Bio: Huiyuan Zhu is an Associate Professor of Chemistry at the University of Virginia (UVA). Before joining UVA, she was an Assistant Professor of Chemical Engineering at Virginia Tech (VT). Her research focuses on tailoring multi-functional nanostructures for catalysis, energy conversion, and chemical transformation. She received her B.S. in Chemistry at the University of Science and Technology in China (2009), and her Ph.D. at Brown University, under the supervision of Prof. Shouheng Sun (2014). From 2014 to 2018, she was one of the inaugural Liane B. Russell Fellows and then a staff scientist in the Chemical Sciences Division at the Oak Ridge National Laboratory.
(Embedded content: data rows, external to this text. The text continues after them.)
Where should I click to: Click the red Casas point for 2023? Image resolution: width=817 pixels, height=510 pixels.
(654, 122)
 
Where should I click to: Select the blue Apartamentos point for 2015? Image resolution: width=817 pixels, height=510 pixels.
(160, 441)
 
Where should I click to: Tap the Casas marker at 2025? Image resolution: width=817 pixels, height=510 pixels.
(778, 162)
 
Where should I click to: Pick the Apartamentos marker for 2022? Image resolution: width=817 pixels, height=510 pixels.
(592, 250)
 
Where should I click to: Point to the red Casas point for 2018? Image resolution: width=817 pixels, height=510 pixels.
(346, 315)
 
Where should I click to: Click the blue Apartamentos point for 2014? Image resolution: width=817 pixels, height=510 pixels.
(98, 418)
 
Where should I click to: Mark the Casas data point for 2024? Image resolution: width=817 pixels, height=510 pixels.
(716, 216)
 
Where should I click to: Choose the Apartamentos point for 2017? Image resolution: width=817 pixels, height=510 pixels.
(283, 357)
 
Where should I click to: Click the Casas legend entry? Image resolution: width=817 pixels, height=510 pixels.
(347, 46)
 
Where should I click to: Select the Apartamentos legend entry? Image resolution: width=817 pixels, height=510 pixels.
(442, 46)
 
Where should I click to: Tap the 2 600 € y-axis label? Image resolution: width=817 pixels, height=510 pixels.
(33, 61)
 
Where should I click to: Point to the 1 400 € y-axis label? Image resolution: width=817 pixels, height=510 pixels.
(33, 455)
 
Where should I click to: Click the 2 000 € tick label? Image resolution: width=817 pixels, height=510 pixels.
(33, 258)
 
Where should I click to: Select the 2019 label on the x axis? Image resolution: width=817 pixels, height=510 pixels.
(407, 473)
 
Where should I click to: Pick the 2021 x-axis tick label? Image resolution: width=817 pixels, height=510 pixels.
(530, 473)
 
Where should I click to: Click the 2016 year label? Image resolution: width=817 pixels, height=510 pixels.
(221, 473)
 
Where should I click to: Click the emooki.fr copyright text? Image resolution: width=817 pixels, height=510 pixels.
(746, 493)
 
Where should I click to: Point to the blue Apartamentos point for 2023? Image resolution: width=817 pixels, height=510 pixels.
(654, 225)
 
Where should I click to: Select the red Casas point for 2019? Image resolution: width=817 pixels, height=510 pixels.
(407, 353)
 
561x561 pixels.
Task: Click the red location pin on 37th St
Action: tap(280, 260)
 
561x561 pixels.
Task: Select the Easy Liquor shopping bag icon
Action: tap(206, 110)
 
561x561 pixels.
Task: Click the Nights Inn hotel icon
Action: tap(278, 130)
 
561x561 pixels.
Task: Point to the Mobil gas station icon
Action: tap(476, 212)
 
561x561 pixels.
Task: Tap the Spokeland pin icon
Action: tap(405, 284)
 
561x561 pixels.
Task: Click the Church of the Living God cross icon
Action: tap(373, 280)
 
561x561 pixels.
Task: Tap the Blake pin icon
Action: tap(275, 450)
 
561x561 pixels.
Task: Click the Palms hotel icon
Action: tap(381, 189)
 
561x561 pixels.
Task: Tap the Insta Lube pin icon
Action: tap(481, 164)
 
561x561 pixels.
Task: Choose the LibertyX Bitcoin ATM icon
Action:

She has received the 2023 Sloan Research Fellowship, 2022 NSF CAREER Award, 2021 Class of Influential Researcher from Industrial and Engineering Chemistry Research, and 2022 Nanoscale Horizons, 2021 Nanoscale Emerging Investigator awards. She is also a recipient of the 2020 Jeffress Trust Award, the 2020 Ralph E Powe Junior Faculty Enhancement Award, the 2020 Doctoral New Investigator Award of the ACS Petroleum Research Foundation, and the 2020 Journal of Materials Chemistry A Emerging Investigator Award.
10:30-11:30 a.m., Remsen Hall 1, refreshments to follow